=== SOURCE DOCUMENT ===
»»
Re: Ingest performance after upgrade

Posted by Stack <st...@duboce.net>.

Thanks for coming back to the list with your finding Austin.

Pleased to say we'd called this out in "Changed Metrics" under
"Changes of Note" for hbase-2.0.0 [1], not that anyone reads the
manual (smile).

St.Ack

1. http://hbase.apache.org/book.html#_changes_of_note
On Mon, Jul 30, 2018 at 8:58 AM Austin Heyne <ah...@ccri.com> wrote:
>
> I ran some benchmarks comparing the two and actual performance is the
> same, the perception came from HBASE 18469 [1] where the request/s
> numbers were changed for 1.4.0 and 2.0.0.
>
> Thanks,
> Austin
>
> [1] https://issues.apache.org/jira/browse/HBASE-18469
>
>
> On 07/26/2018 06:41 PM, Stack wrote:
> > On Mon, Jul 23, 2018 at 6:57 AM Austin Heyne <ah...@ccri.com> wrote:
> >
> >> Hey all, hopefully this is a simple one.
> >>
> >> We've migrated from HBase (on s3) 1.3.2 to 1.4.4, creating a fresh
> >> instance with all our configuration from the previous one with few
> >> changes. However, we're seeing ingest run ~100x slower than we saw on
> >> 1.3.2 and the requests per second seem really low at around 3k total for
> >> a 10 node cluster. We're not seeing any atypical errors but it does seem
> >> we're seeing a ton of flushes, 1 about every 3 or 4 seconds but the logs
> >> indicate the flushes are full size ~128MB. I've included our
> >> configuration below.
> >>
> >>
> > Check old logs to see what rate you used to flush at?
> >
> > Is it possible that you are just writing way more data now or the data
> > character is different now? Larger values?
> >
> > S
> >
> >
> >
> >> Thanks for the help,
> >> Austin
> >>
> >> [
> >>     {
> >>       "classification": "hbase-site",
> >>       "properties": {
> >>         "fs.s3.consistent.retryPeriodSeconds": "10",
> >>         "hbase.regionserver.thread.compaction.large": "3",
> >>         "fs.s3.consistent.retryPolicyType": "fixed",
> >>         "hbase.hstore.blockingStoreFiles": "1000",
> >>         "fs.s3.consistent.throwExceptionOnInconsistency": "false",
> >>         "hbase.bucketcache.size": "27000",
> >>         "hbase.ipc.server.callqueue.read.ratio": "0.25",
> >>         "hbase.bucketcache.combinedcache.enabled": "true",
> >>         "fs.s3a.threads.max": "50",
> >>         "hbase.regionserver.thread.compaction.small": "2",
> >>         "hbase.hregion.memstore.flush.size": "134217728",
> >>         "hbase.hregion.max.filesize": "21474836480",
> >>         "hbase.regionserver.regionSplitLimit": "10000",
> >>         "fs.s3.consistent.metadata.tableName": "redacted",
> >>         "hbase.hstore.compaction.max": "1000",
> >>         "hbase.regionserver.global.memstore.size": "0.4",
> >>         "hbase.ipc.server.callqueue.handler.factor": "0.5",
> >>         "hbase.regionserver.logroll.period": "100000",
> >>         "hbase.hregion.majorcompaction": "0",
> >>         "hbase.hstore.compactionThreshold": "1000",
> >>         "hbase.hregion.memstore.mslab.enabled": "false",
> >>         "hbase.regionserver.handler.count": "50",
> >>         "fs.s3a.connection.maximum": "100",
> >>         "hbase.hstore.flusher.count": "10",
> >>         "hbase.hstore.blockingWaitTime": "0",
> >>         "hbase.hregion.memstore.block.multiplier": "10",
> >>         "hbase.bucketcache.ioengine": "offheap"
««
=== DATA LINES ===
»»
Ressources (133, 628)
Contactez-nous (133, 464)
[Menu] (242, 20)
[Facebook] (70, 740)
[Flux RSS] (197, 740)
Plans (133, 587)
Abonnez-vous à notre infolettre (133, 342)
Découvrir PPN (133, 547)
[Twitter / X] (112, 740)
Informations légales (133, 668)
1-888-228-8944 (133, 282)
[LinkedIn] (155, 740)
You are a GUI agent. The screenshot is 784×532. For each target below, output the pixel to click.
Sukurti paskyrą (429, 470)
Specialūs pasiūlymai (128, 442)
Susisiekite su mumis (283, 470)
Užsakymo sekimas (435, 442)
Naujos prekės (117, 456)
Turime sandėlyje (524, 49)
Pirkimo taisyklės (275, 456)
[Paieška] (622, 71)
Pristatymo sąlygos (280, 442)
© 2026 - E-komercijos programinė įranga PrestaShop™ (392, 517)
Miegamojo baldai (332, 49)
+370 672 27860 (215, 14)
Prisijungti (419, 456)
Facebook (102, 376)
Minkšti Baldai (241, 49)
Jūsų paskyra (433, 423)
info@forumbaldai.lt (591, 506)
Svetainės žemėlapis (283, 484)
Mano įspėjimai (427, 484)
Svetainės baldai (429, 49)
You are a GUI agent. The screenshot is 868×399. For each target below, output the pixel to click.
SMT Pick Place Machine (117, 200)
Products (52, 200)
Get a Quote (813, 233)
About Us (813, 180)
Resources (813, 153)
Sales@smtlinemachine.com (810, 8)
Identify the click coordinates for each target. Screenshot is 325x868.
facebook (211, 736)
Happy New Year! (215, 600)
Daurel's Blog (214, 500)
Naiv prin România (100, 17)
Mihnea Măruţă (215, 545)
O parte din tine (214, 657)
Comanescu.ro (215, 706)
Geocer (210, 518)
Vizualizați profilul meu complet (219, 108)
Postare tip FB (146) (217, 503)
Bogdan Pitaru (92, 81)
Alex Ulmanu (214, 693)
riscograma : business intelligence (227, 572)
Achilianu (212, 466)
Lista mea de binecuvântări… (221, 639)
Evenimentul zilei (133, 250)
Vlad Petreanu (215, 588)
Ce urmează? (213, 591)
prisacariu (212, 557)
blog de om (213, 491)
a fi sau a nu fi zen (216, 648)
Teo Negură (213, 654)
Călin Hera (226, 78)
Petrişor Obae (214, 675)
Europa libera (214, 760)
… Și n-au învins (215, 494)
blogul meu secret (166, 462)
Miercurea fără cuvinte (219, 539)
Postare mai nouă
««
=== PROBLEM DESCRIPTION ===
Based on the thread about ingest performance after the upgrade, explain in one to three sentences why the ingest appeared slower after the upgrade even though it wasn't.

=== FINISHED EXERCISE ===
Austin's benchmarks showed that actual performance was the same on both versions. The impression of slower ingest came from HBASE-18469, which changed how the requests-per-second numbers were reported for 1.4.0 and 2.0.0.